No entanto, há uma distinção fundamental entre os resultados das duas comissões: o relatório atual não está nas mãos de um Augusto Aras inativo. Bolsonaro não pode contar com uma arquivamento imediato, como aconteceu em 2021.
Uma CPI não tem autoridade para indiciar alguém, mas pode recomendar que as autoridades competentes, neste caso, o Ministério Público, investiguem e possivelmente acusem indivíduos. O indiciamento é uma declaração formal de que um crime ocorreu e que existem indícios suficientes de quem são os responsáveis por esse crime. O relatório da CPI do 8 de janeiro propõe o indiciamento de Bolsonaro e cerca de sessenta outras pessoas, incluindo ex-ministros de seu governo, militares e assessores. Isso sugere que ou o Ministério Público apresentará acusações caso as investigações estejam maduras para sustentar uma ação penal, ou as investigações serão aprofundadas para estabelecer as responsabilidades individuais de cada um. Se a segunda opção for a escolhida, o relatório e as provas coletadas pela CPI serão incluídos em investigações já em andamento.
De acordo com o relatório da CPI, Bolsonaro pode ser indiciado por quatro crimes: associação criminosa, violência política e os crimes de golpe de Estado e abolição violenta do estado democrático de direito. O crime de violência política parece uma interpretação forçada, e sua equiparação com violência psicológica pode ser questionada. No entanto, o cerne do relatório é que essas ações, independentemente da classificação, eram partes de uma estratégia maior de manter Bolsonaro no poder a qualquer custo.
A próxima etapa depende da Procuradoria-Geral da República (PGR), que passa por um período de indefinição desde a saída de Augusto Aras. A procuradora interina, Elizeta Ramos, permanecerá no cargo até que uma indicação seja feita por Lula e aprovada pelo Senado. No entanto, a PGR não foi projetada para ser liderada de maneira precária, e sua independência só é garantida quando o procurador-geral tem um mandato estável. A situação interina pode criar um incentivo para que o procurador-geral atue de maneira favorável ao governo em busca de uma nomeação permanente.

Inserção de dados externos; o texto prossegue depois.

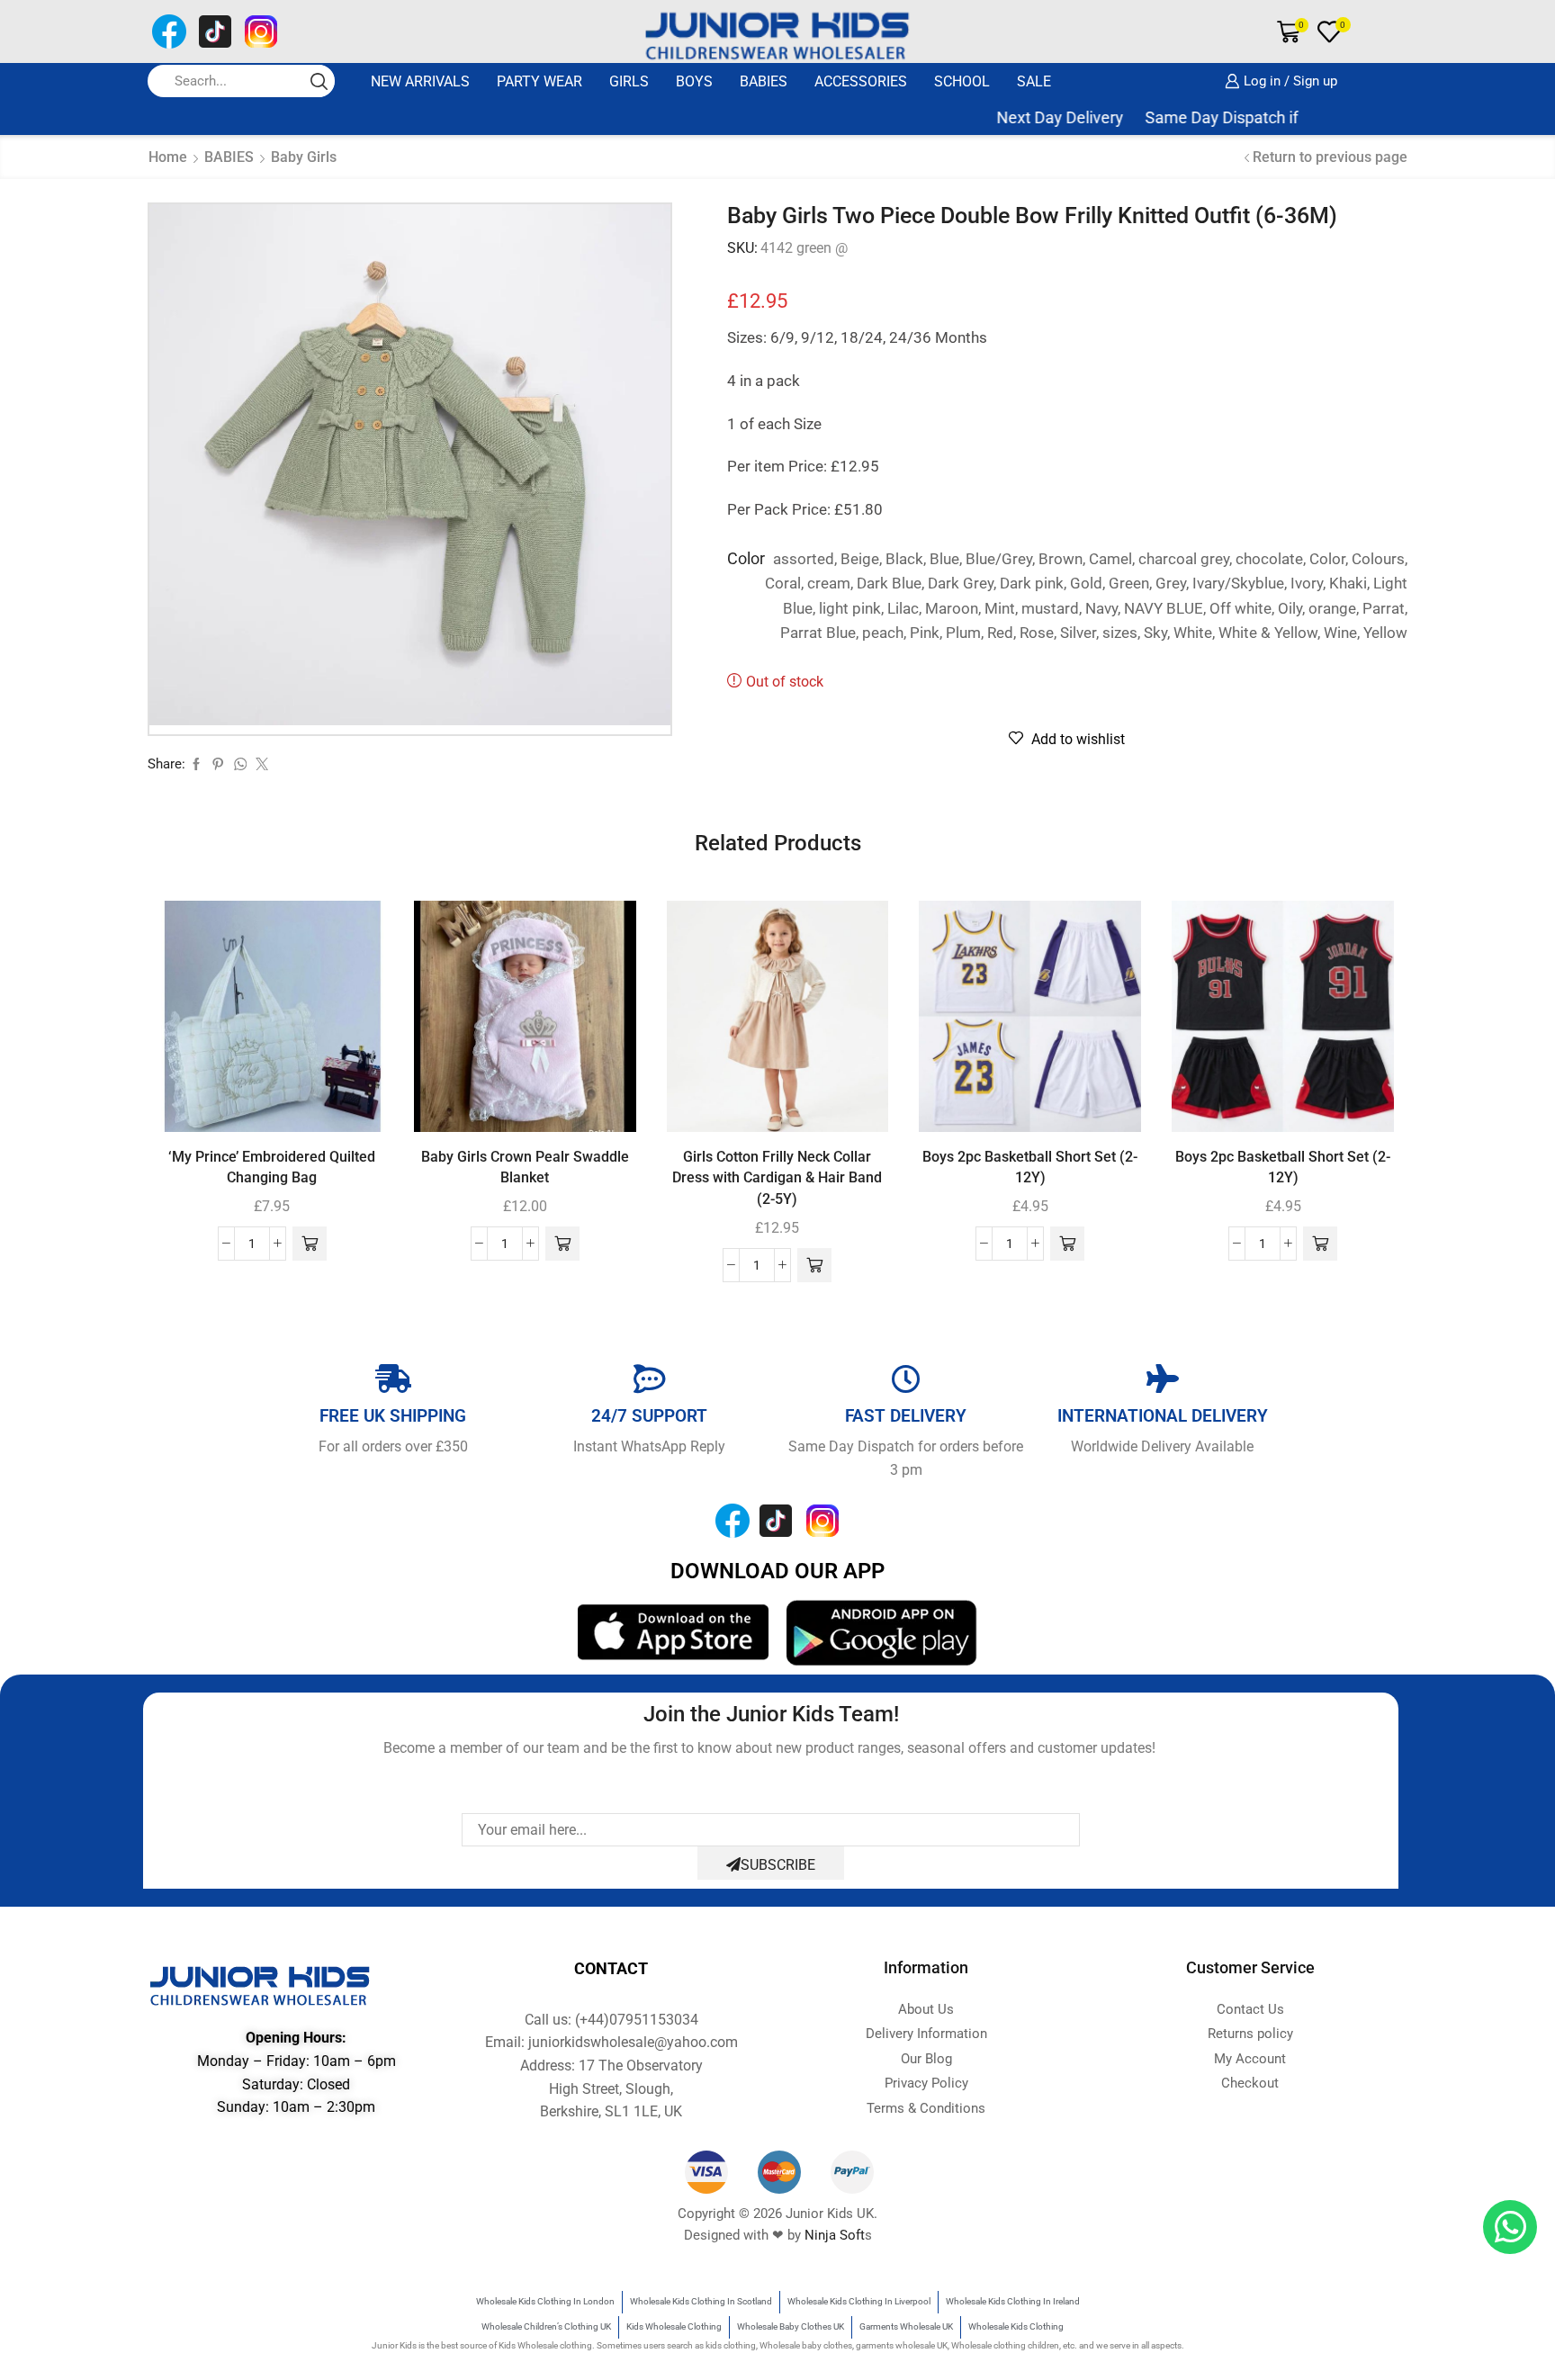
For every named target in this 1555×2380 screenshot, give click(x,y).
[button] (309, 1243)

O tratamento dado pela PGR ao relatório da CPI do 8 de janeiro será um indicativo inicial de como Elizeta Ramos irá abordar a questão penal na disputa política entre o bolsonarismo e o lulismo. Isso promete abrir discussões sobre como responsabilizar indivíduos poderosos que usam agentes anônimos para cometer crimes em seu nome. O relatório destaca que a tentativa de golpe foi realizada por pessoas que nunca tiveram contato direto com Bolsonaro, mas seguiam sua agenda. Isso levanta a questão da “teoria do domínio do fato”, que foi discutida durante o julgamento do mensalão.
Os próximos passos dependem de como a PGR irá lidar com o relatório. A forma como Elizeta Ramos se posicionará na seara penal em relação à disputa política entre bolsonarismo e lulismo será um indicativo importante.